Les sans-papiers de Saint-Denis,
aôut 2002 - Photo d'Eduardo Inclan
Après avoir été
élue en reprenant à son
compte la revendication d’abrogation des lois Pasqua-Debré,
la majorité parlementaire qui a porté au
pouvoir le gouvernement de messieurs Jospin et Chevènement
s’apprête à voter une loi dite Chevènement,
conforme pour l’essentiel à l’esprit
des lois Pasqua-Debré, tout comme les travaux de
messieurs Joxe et Marchand sous de précédents
gouvernements socialistes.
Ainsi le gouvernement fraîchement élu de
la gauche « plurielle » déclare explicitement
ne pas souhaiter tenir sa promesse électorale.
Pourquoi donc ? S’est-il produit, depuis
le temps récent de la campagne électorale,
quelque événement nouveau qui justifierait
un tel changement de programme ? Pas que l’on
sache. Est-ce à dire que les promesses sont faites
pour les campagnes ? Les électeurs pourraient
être amenés à le penser.
Déjà, il n’y a pas si longtemps,
le candidat Chirac ne s’est-il pas fait élire
président de la République en promettant
de travailler à « réduire la fracture
sociale » ? Quelques mois plus tard, son gouvernement
avait pratiqué une politique sociale si agressive
que ceux qu’on appelle les acteurs sociaux étaient
quasiment tous dans la rue. C’était en décembre
1995. Moins de deux ans après, les électeurs
ont élu une majorité opposée à
celle qui les avait si cyniquement trompés. Or,
celle-ci à peine en place, voici qu’elle
procède avec la même légèreté
à l’égard de ce qu’il est donc
convenu d’appeler des « promesses électorales ».
Vous conviendrez peut-être de ce qu’il se
pose ici un premier problème. Un problème
de fond. Quel est le sens du rite électoral, si
de façon aussi manifeste l’électeur
peut être systématiquement dépouillé
de son choix ? À quoi sert que l’on
gaspille l’argent du contribuable à imprimer
des « professions de foi », catalogue de ces
promesses non tenues ? On est en droit de savoir
pourquoi et en quoi se justifierait ce viol manifeste
du contrat électoral.
| 
Photo d'Eduardo Inclan
|
 |
Il semblerait que monsieur Jospin s’en soit expliqué.

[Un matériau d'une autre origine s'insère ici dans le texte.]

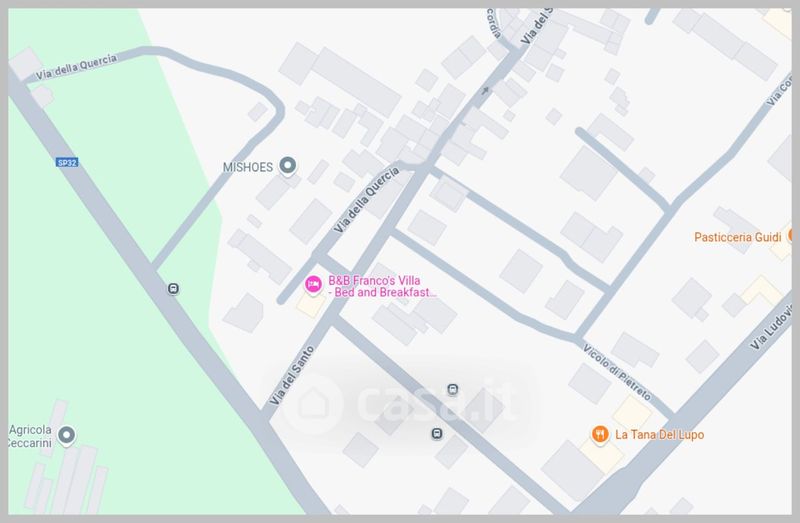Click the Agricola Ceccarini text label
The height and width of the screenshot is (523, 800).
tap(30, 436)
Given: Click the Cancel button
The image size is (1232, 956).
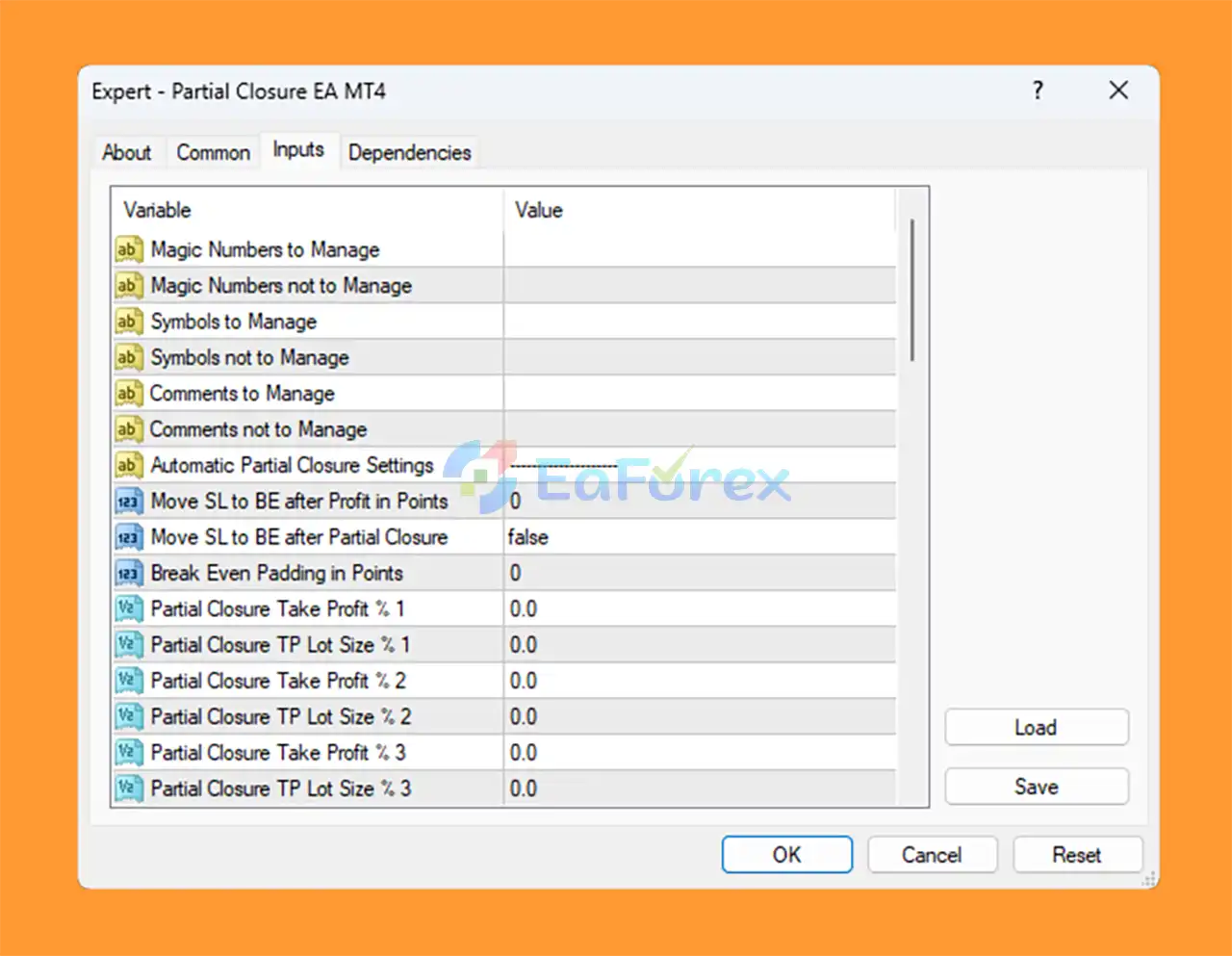Looking at the screenshot, I should pos(932,855).
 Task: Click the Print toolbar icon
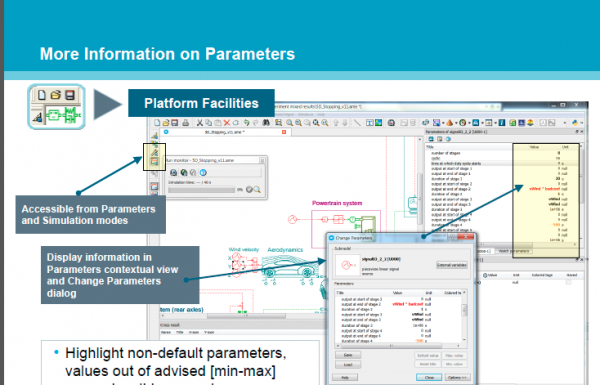pyautogui.click(x=186, y=123)
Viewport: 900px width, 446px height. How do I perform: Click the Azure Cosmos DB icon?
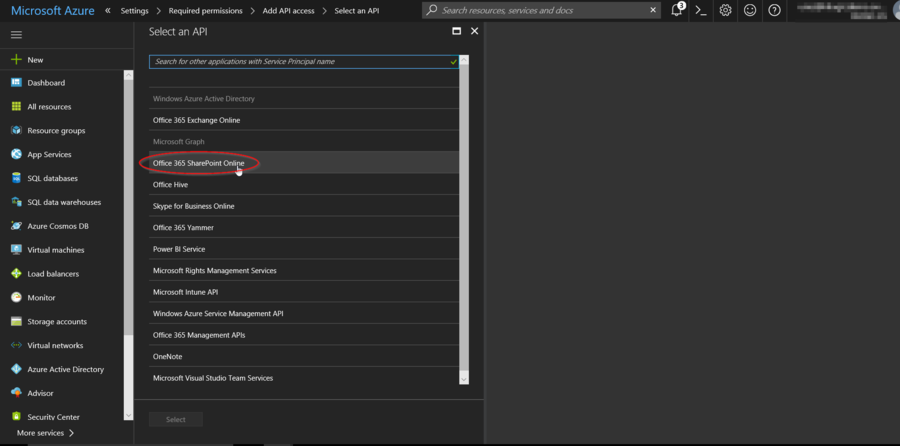(x=16, y=226)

La « promesse » d’abrogation des lois
Pasqua-Debré n’aurait pas la même nature
que d’autres « promesses de sa campagne. Celle-ci,
selon lui, ne répondait pas aux aspirations de
son électorat. S’il l’a avancée,
c’était par pure « générosité
». Rien ne l’y obligeait. Elle ne lui permettait
pas de « gagner des voix pour son parti. Au contraire,
elle lui en coûtait. C’est parce que la gauche
est « généreuse » qu’elle
a bien voulu faire campagne avec ce « handicap ».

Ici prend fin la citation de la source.